Athens 2010 Youth Olympics Bid is the official bid of Athens in order to host the first Youth Olympics. The Athens bid is one of the strong favourites as the Ancient Olympics started here, the Modern Olympics did as well. Athens was the host of the 1896 Summer Olympics the 2004 Summer Olympics and seven IOC Sessions. As stated on their website, Athens is eager to host the Games not only to utilize their state of the art venues, but to establish the Youth Olympics in the "birthplace" of the Modern and Ancient Games.

Athens has sentiment on its side, as well as all the recently built venues from 2004.

Venues and infrastructure
The Athens 2010 Youth Olympic Games sport competitions will be held in existing venues, with only one exception, which is a stadium currently under construction.

The Games will be organised in two clusters. Ten venues surround the Youth Olympic Village in Aghios Andreas, a spectacular setting on the Aegean coast where media stayed during the Athens 2004 Olympic Games.

Athletes will be able to enjoy comfortable, modern accommodation next to the beach with all the amenities for relaxation and cultural activities right on their doorstep.

The other ten main venues lie in the city centre, based around the Olympic Sports Complex. The Opening Ceremony will take place in the Olympic Stadium and the striking Panathinaiko Stadium, dating back to 1896, will be the venue for the Closing Ceremony.

Ancient Olympia will host the shot put and beach-format wrestling. Athletes competing in other events will have the opportunity to travel to Olympia to watch the competitions and to be inspired by the Olympic history all around them.

Existing infrastructure, including airport, roads, public transport and telecommunications fully meet the requirements of the operations and services to be provided. Athens also benefits from the tremendous legacy of human expertise from 2004.

Education and culture
Greece has been offering Olympic education for decades through the work of the International Olympic Academy in Olympia. Benefiting from this experience, Athens would put in place an effective educational and cultural programme soon after being selected as host city.
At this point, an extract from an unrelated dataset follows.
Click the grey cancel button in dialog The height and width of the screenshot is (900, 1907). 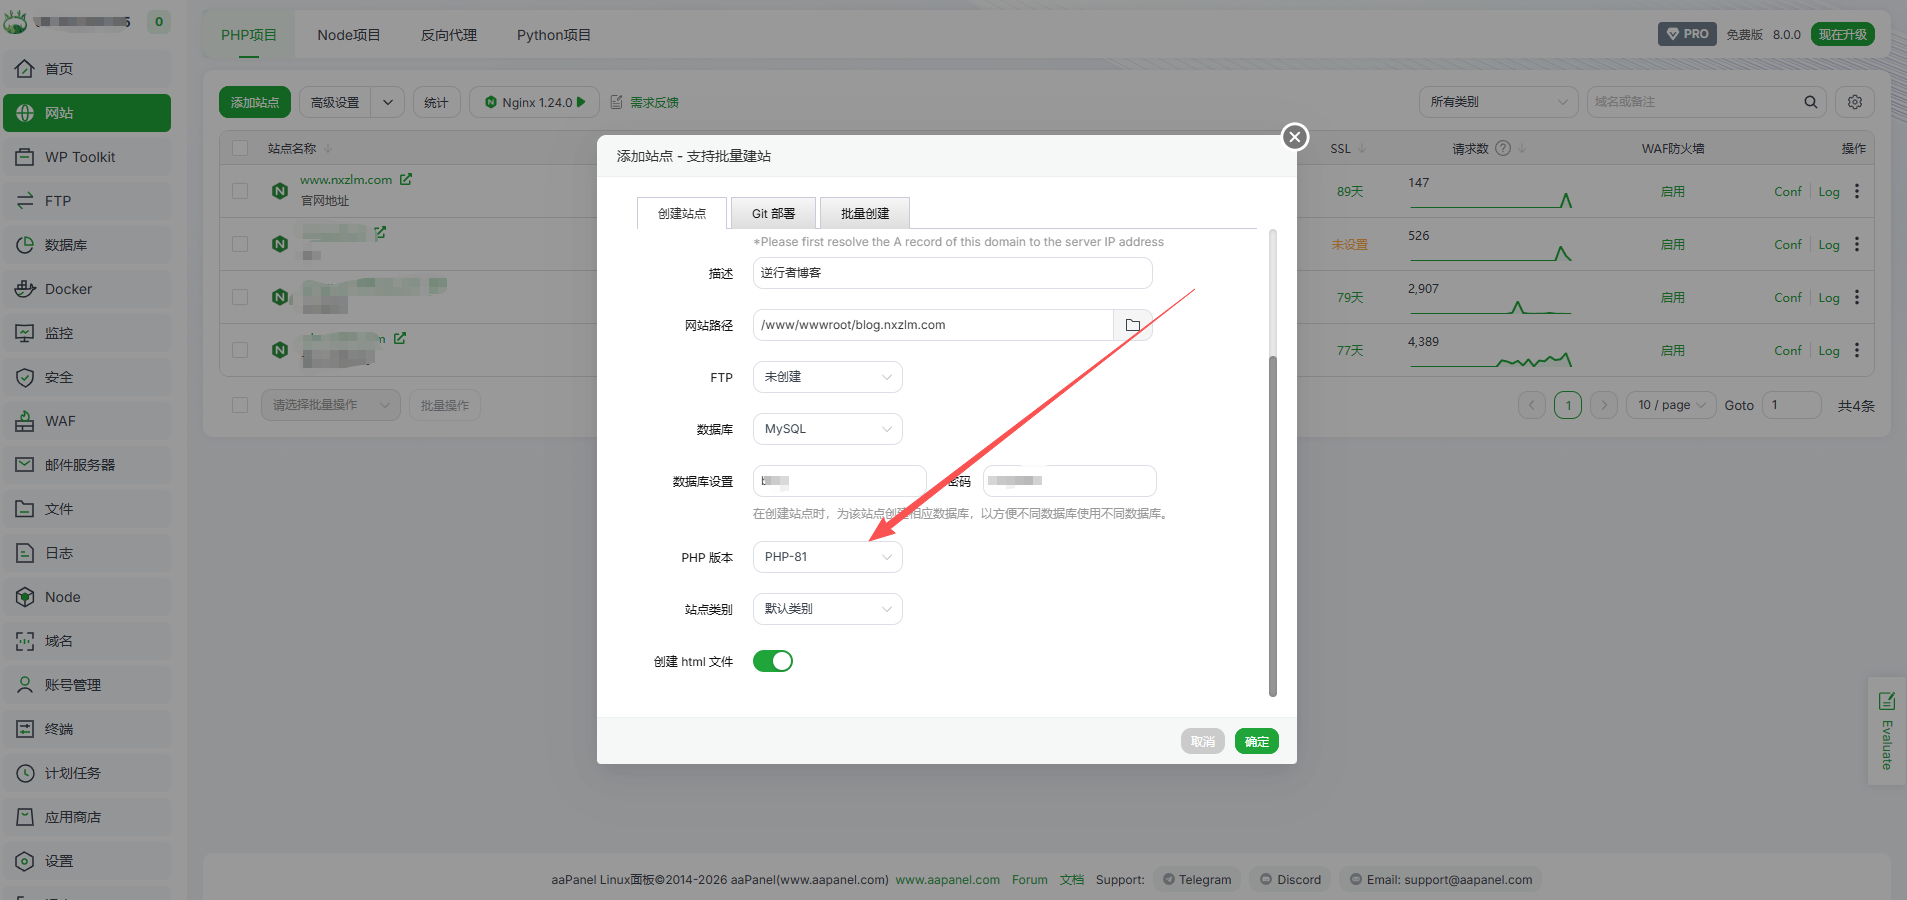(x=1202, y=741)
Through interactive digital tools, young people worldwide would have the opportunity to share in the excitement and passion of the Olympic spirit.
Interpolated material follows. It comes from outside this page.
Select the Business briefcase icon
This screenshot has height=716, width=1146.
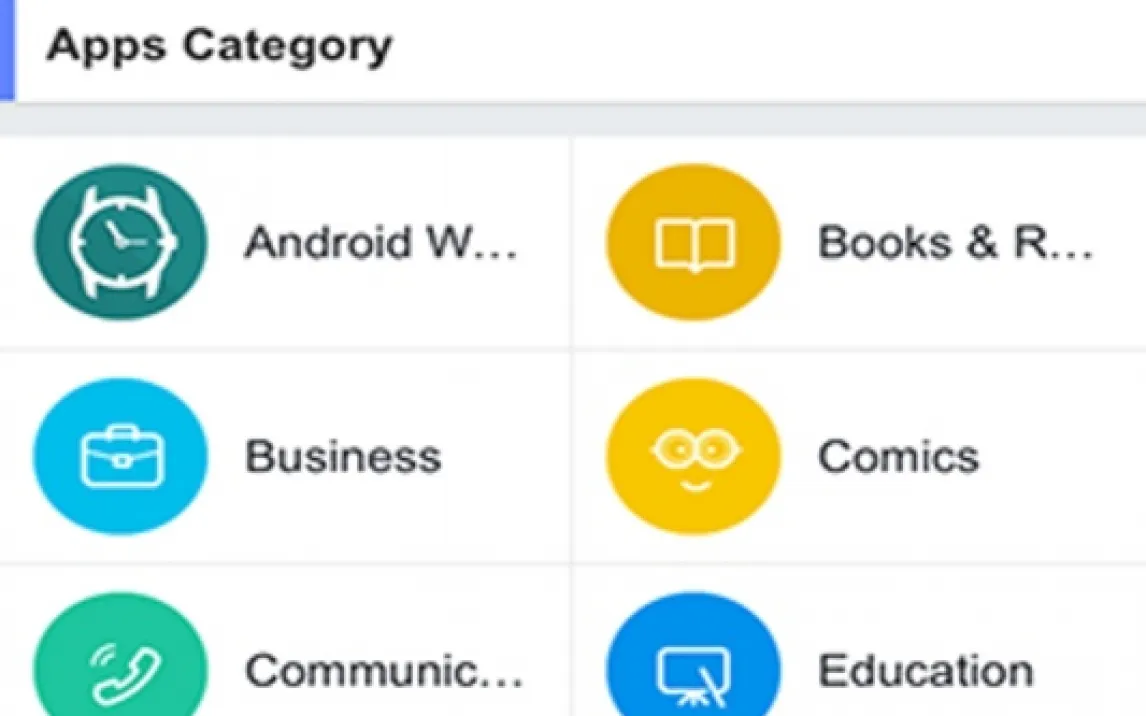click(120, 457)
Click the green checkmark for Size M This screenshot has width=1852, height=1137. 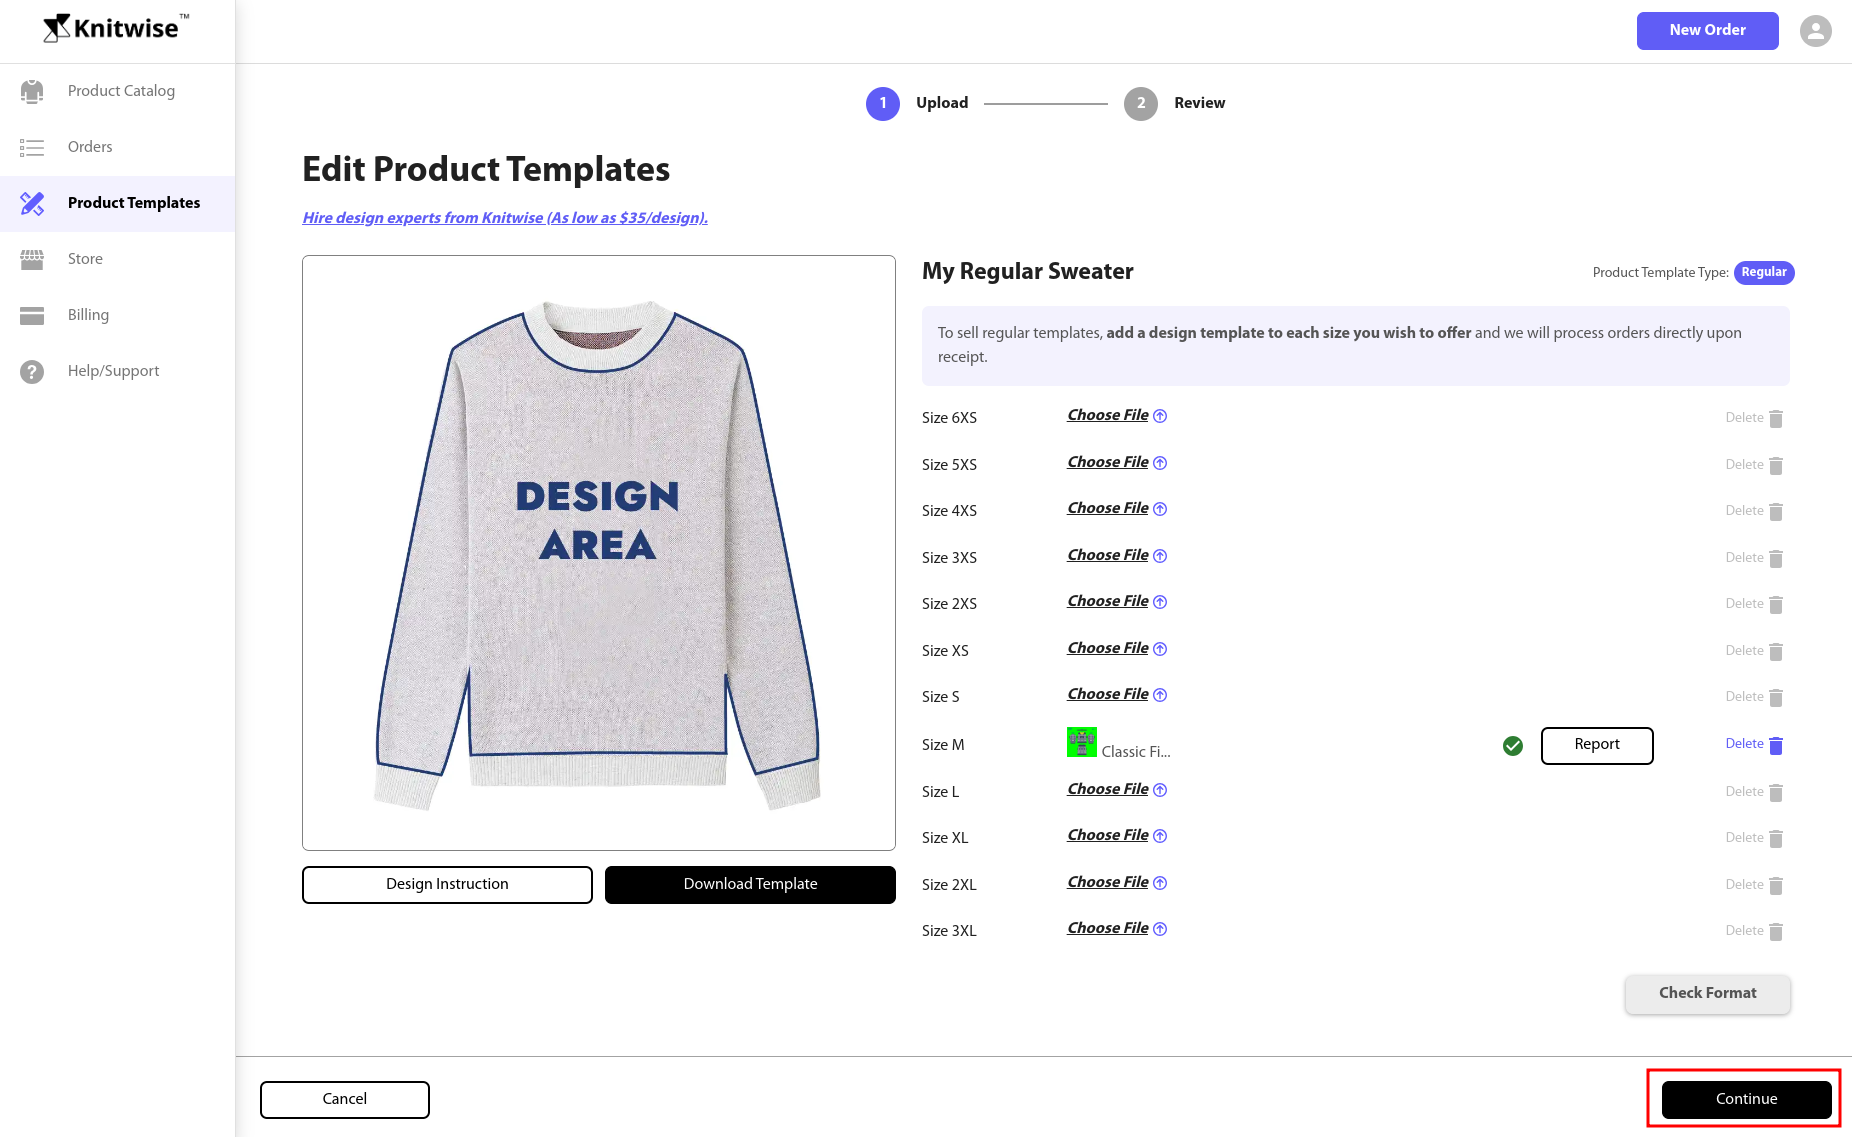point(1512,745)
The lighting of the Olympic Flame and Torch Relay will raise awareness and enthusiasm around the world, as the days count down to the inaugural Youth Olympic Games.

The Games will burst into life with a spectacular Opening Ceremony in the renowned Olympic Stadium. Participants will be able to learn about such timeless Olympic values as respect, friendship and excellence not only through organised educational activities but also through the experience of living, training and competing together in Athens. The Youth Olympic Village already offers numerous facilities ideally suited for seminars and group activities. In addition, full advantage will be taken of the remarkable cultural heritage of Athens, ranging from the new Museum of the Olympic Games to the ageless beauty of the Parthenon.

Rich diversity of cultures
Educational and cultural programmes will of course be designed specifically for the young audience, using the latest multimedia technology and taking account of the rich diversity of cultures among the participants.

Athens, already a magnet for young visitors from around the world, will welcome the athletes for the experience of a lifetime.

Impact 
The Youth Olympic Games in Athens will resonate throughout the world, inspiring a new generation of Olympic heroes and building firm foundations for 2014 and beyond.

Bid Committee 
Minos X. Kyriakou – President of the Hellenic Olympic Committee
Minos Kyriakou is a prominent and respected international businessman who has devoted many years of his life to supporting sport in Greece and around the world. Mr Kyriakou’s passion for sports has been demonstrated through his unwavering dedication to athletics, in particular.

Mr Kyriakou is a former Council Member of the International Association of Athletics Federations (IAAF) and is currently a member of the IAAF Foundation.

He was responsible for reviving the now highly successful ‘Tsiklitiria’ international athletics event that in 2002 was recognised by the IAAF as among the seven leading track and field meetings in the world.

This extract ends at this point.